### [O QUE FAZER]
**a)** Segundo o texto sobre a dessalinização no Cariri, por que o rejeito da água dessalinizada não pode ser jogado no solo?
**b)** Por favor, indique se cada afirmação abaixo está de acordo com o texto sobre a dessalinização no Cariri, respondendo sim ou não e citando as palavras do texto que decidem: (i) A proposta foi executada pela Puríssima em parceria com a UFPB. (ii) Rui Macedo conhece projetos semelhantes em outros estados do Nordeste. (iii) O rejeito da dessalinização também recebe o nome de concentrado.
**c)** Escreva a continuação do texto sobre a dessalinização no Cariri, começando logo depois da última frase apresentada.

### [TRECHO DO DOCUMENTO]
══════

Após a aprovação pela Funbits, ainda em 2013, a proposta foi executada pela Puríssima em parceria com a UFPB e com o apoio financeiro do Sebraetec, um braço do Sebrae que torna prestadores de tecnologia e pequenos negócios mais próximos para que esses micro empresários tenham acesso à mão de obra especializada.
O professor Rui Macedo diz que o objetivo não era só ampliar atividades econômicas da região, mas também resolver o que seria um problema ambiental, já que o rejeito da água dessalinizada, o que resta do processo de purificação da água (também chamado de ‘concentrado’), não pode ser jogado no solo porque tem altas quantidades de diversos sais que podem intensificar a desertificação.
Por meio dessa proposta, além de fornecer água potável para o mercado, com a retirada dos sais, e proteger o meio-ambiente, o Cariri inicia uma fase inédita da economia, que é a produção de pescado a partir do que sobra da dessalinização da água. Rui Macedo afirma que não tem informações de projetos semelhantes na Paraíba ou em outros estados do Nordeste e traz mais detalhes sobre como tudo começou.

══════

### [MATERIAL FORNECIDO]
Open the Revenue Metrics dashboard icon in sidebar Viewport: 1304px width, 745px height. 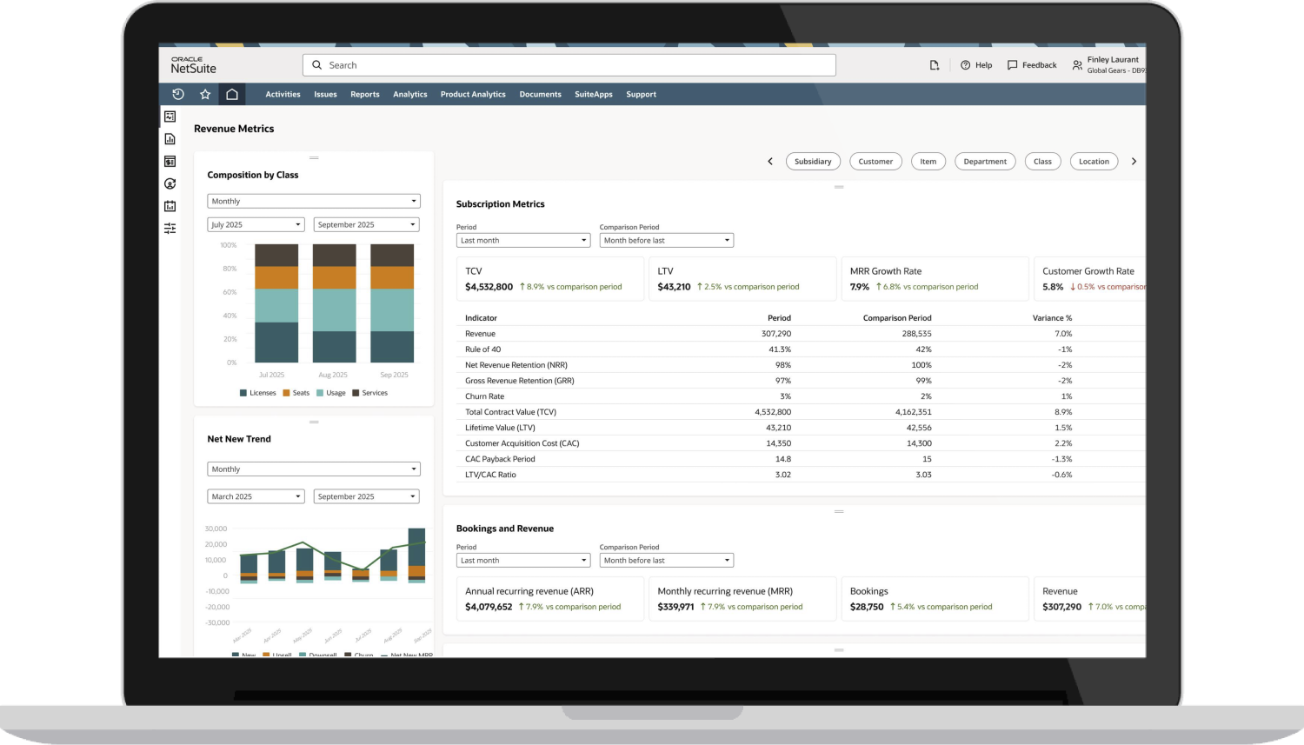pyautogui.click(x=170, y=116)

══════

### [RESPOSTAS POR TAREFA]
**a)** Porque tem altas quantidades de diversos sais que podem intensificar a desertificação.

**b)**
(i) Sim: "a proposta foi executada pela Puríssima em parceria com a UFPB".
(ii) Não: "não tem informações de projetos semelhantes na Paraíba ou em outros estados do Nordeste".
(iii) Sim: "também chamado de ‘concentrado’".

**c)**
“A ideia foi concebida por mim em função da preocupação que tenho com a escassez de recursos hídricos da região do Cariri paraibano e que resultará na necessidade de obtenção de água potável através dos processos de dessalinização. Algumas empresas já usam este processo para purificação de água, vendendo-a no mercado. Este é o caso da empresa Puríssima que gera para cada litro de água purificada, um litro de rejeito que contém altas concentrações de sais e não pode ser jogado no solo. A nossa preocupação era sobre o que fazer com aquele rejeito para que a empresa pudesse continuar com a atividade econômica, atendendo às exigências dos órgãos ambientais. Foi aí que nasceu o projeto do cultivo de camarão de água salgada”.
O camarão cultivado é o Litopenaeus Vannamei (de patas brancas). Ele começou a ser criado de forma experimental no fim de 2013, em tanques. Inicialmente, foram três menores, com cerca de 300 metros quadrados cada, mas houve um alto índice de mortalidade e a estrutura teve que ser readequada, se transformando em dois tanques com cerca de 600 metros quadrados cada, construídos pelo empresário Roberto Gaudêncio. Depois disso, em dezembro de 2014, foram criados 250 kg de camarões, o que deu início à expansão de todo o projeto. Atualmente, já são seis tanques, com altas perspectivas de lucro.
“Pelos nossos, cálculos acreditamos que o retorno do capital investido será bem mais rápido do que a maioria dos negócios que conheço”, disse o pesquisador e responsável pela ideia, Rui Macedo.
Emprego, investimentos e receita
A aplicação desta primeira etapa do projeto envolveu dois consultores e um bolsista de Desenvolvimento Tecnológico Industrial, todos da Funbits, além de dois funcionários da empresa Puríssima.
O professor Rui Macedo informa que os custos do projeto, nesta fase inicial, ficaram em torno de R$ 20 mil, investidos pelo proprietário da Puríssima, Roberto Gaudêncio. Outros R$ 15 mil foram financiados pelo Sebraetec em conjunto com a empresa.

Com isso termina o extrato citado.